Not a week goes by when someone I don’t know, or someone I’ve only just met, feels the need to address my dietary choices, usually in tones of disbelief. They castigate, they ridicule, they demand to know what on earth could possibly possess me to be so contrary as to refuse to eat meat. For some reason, they think it is socially acceptable to bludgeon me with mocking words or gory teasing to ‘try and get a rise out of the vegetarian.’

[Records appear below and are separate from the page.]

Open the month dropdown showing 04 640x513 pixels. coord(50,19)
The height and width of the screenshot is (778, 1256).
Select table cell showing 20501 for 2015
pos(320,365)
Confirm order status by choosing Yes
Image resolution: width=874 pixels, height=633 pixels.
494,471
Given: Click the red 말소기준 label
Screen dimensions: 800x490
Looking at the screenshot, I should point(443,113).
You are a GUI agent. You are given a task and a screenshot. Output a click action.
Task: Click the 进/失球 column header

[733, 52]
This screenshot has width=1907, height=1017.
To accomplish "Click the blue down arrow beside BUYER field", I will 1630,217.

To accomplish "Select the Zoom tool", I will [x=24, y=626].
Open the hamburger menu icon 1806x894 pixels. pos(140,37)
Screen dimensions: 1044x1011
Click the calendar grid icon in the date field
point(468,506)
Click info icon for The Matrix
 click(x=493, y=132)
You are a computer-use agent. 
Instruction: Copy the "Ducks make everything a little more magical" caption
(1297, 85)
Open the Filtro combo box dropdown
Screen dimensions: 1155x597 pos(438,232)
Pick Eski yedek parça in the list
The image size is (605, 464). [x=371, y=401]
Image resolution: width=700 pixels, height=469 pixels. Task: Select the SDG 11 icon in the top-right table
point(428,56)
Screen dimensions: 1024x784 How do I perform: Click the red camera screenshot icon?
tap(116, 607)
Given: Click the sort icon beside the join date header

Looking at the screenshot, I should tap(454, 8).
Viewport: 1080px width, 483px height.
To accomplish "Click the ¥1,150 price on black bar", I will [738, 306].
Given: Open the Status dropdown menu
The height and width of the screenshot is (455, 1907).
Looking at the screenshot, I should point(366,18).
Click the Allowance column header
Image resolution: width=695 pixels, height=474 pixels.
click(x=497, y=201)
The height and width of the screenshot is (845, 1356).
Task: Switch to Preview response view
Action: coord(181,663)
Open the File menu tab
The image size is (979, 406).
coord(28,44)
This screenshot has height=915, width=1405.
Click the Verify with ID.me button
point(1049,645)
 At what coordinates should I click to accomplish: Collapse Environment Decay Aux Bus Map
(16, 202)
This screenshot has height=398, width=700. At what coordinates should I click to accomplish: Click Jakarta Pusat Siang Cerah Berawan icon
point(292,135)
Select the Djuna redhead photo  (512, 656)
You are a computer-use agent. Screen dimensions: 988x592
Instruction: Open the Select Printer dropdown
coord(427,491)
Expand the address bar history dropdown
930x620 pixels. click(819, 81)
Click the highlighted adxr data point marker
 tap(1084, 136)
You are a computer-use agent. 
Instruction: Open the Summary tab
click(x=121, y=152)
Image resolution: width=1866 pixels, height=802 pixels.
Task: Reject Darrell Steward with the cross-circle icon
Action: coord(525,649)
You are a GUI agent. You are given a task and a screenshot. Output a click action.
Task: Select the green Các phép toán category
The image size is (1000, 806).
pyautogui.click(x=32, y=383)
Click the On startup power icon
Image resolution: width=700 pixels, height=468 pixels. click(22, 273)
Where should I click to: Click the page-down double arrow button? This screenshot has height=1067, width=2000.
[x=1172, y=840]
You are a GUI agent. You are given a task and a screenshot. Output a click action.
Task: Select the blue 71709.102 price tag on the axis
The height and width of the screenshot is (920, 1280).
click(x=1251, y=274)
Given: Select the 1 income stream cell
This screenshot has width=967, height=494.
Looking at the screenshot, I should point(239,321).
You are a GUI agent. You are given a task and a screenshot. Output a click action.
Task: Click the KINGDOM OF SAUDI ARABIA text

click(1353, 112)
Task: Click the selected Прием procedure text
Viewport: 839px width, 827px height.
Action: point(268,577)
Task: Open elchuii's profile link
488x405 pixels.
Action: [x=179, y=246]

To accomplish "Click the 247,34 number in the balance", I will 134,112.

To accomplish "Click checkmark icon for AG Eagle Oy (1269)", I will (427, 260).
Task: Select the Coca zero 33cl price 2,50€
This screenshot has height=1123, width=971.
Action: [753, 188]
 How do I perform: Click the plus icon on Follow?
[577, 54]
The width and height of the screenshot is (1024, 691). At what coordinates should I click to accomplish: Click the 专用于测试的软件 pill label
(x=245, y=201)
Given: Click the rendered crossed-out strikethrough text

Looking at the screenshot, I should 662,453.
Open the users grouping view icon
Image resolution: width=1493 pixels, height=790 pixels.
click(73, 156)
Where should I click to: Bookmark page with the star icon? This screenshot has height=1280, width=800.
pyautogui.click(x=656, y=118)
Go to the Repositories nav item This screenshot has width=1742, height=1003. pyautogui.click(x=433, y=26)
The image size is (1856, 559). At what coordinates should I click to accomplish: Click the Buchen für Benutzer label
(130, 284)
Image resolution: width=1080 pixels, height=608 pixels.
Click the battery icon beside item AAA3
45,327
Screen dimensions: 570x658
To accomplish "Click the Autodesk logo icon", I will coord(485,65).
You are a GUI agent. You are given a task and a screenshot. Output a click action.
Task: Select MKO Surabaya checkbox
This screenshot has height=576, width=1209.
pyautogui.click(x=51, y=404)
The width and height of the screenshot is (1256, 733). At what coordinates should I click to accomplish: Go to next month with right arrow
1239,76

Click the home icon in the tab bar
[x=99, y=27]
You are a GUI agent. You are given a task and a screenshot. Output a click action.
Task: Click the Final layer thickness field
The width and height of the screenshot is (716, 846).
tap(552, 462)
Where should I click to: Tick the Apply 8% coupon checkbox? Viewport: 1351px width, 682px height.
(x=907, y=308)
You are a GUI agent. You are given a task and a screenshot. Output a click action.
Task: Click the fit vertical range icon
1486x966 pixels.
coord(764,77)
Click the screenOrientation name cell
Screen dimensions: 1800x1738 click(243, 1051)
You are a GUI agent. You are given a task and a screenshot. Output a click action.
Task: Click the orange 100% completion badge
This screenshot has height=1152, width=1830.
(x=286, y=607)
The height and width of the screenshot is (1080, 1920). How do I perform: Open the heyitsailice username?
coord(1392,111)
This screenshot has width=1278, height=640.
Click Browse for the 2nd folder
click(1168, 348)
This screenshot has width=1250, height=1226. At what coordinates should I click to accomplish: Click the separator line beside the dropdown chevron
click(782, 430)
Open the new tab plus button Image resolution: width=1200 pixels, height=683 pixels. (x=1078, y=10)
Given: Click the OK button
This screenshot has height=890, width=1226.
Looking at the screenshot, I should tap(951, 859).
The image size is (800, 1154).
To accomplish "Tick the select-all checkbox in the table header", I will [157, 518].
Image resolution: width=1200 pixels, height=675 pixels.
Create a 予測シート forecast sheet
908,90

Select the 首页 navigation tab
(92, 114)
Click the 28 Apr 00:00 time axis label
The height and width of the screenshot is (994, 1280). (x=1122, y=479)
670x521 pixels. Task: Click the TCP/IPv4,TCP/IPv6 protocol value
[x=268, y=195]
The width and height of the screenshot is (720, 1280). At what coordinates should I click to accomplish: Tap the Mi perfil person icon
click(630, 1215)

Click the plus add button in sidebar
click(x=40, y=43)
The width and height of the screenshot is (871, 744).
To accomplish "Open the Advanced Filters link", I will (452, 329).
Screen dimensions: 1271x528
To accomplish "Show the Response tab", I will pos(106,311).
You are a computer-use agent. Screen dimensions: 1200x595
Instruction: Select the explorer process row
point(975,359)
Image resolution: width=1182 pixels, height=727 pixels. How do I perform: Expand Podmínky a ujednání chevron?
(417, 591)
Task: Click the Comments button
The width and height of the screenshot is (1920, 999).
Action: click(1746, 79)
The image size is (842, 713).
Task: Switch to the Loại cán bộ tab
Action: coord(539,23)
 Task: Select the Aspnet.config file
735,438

Lucky for me, I’m not squeamish. I’ve also come from an open-minded family, so I have zero problem with other people engaging with their meaty meals while I eat my vegetarian dish. Why is it that my tolerance of a carnivorous diet cannot be reflected back by others, as a tolerance of vegetarianism? For starters, it’s not like I’m actually hurting anyone by refusing to eat meat. In fact, if you look at the bare facts, I’m the only one at the table who hasn’t hurt something to get a meal.

Why can’t I demand to know why meat eaters eat meat? Picture this: every meal I share with a potential new client, or an acquaintance, or a new relation – should I put them on the spot, ask them to explain themselves to me? Of course not, it would be ridiculous. So why is it okay for others to do that to me?

I love dining out – the atmosphere of the restaurant, the freedom to try something new. Yet, despite the fact that over half the nations on Earth are vegetarian (through choice or necessity) and that as a result there are literally millions of tasty, interesting and varied vegetarian dishes to choose from I find myself faced with the same three options time and time again.

Why is it acceptable to call yourself a chef and yet only be capable of producing a goats cheese and sun dried tomato tart as the vegetarian option? Oh, my mistake. You’re capable of a mushroom risotto too. My, aren’t you clever.

Why is it socially acceptable to judge me on the fact that I want to take care of my body and the environment, at the same time? It is scientifically proven that modern man (and women) tend towards eating way more meat than is healthy for them to do so. The obsession with animal products making a meal has led to serious obesity issues throughout the first world. For health problems alone, I ask you to compare the average health and age of death in a meat-eating man and a vegetarian man.

Even regardless of personal health, has anyone noticed the weather acting up recently? Not all of it, but a tiny a portion is due to the massive demand for meat products. Animals require space that was previously taken by trees. No trees equals worse air quality. Animals, being organisms, have a tendency to create their own noxious gases, which further add to the problem.

Even if we ignore all the traditional reasons for vegetarianism – animal rights, poverty, religion – then there are so many overwhelming reasons to at least cut down on your meat consumption if you can’t give it up completely. (To which you should ask yourself, why are you so needy that without meat you don’t feel satisfied?) It’s a complicated social thing, banged into our minds after centuries of tradition and availability.

I’m not on a mission to convert you to vegetarianism. As I have said previously, I am open-minded enough to accept that people can choose their own paths through life. What I do ask, is for you to also accept some of that tolerance. Don’t interrogate your vegetarian friends or acquaintances. Don’t sigh at how difficult they are being at your dinner party simply because they won’t compromise their morals and eat a bit of meat gravy because you forgot to make onion gravy. If you don’t agree with their choice, fine. Do accept that it is their choice and they shouldn’t have to go on the defensive every time they venture into the world.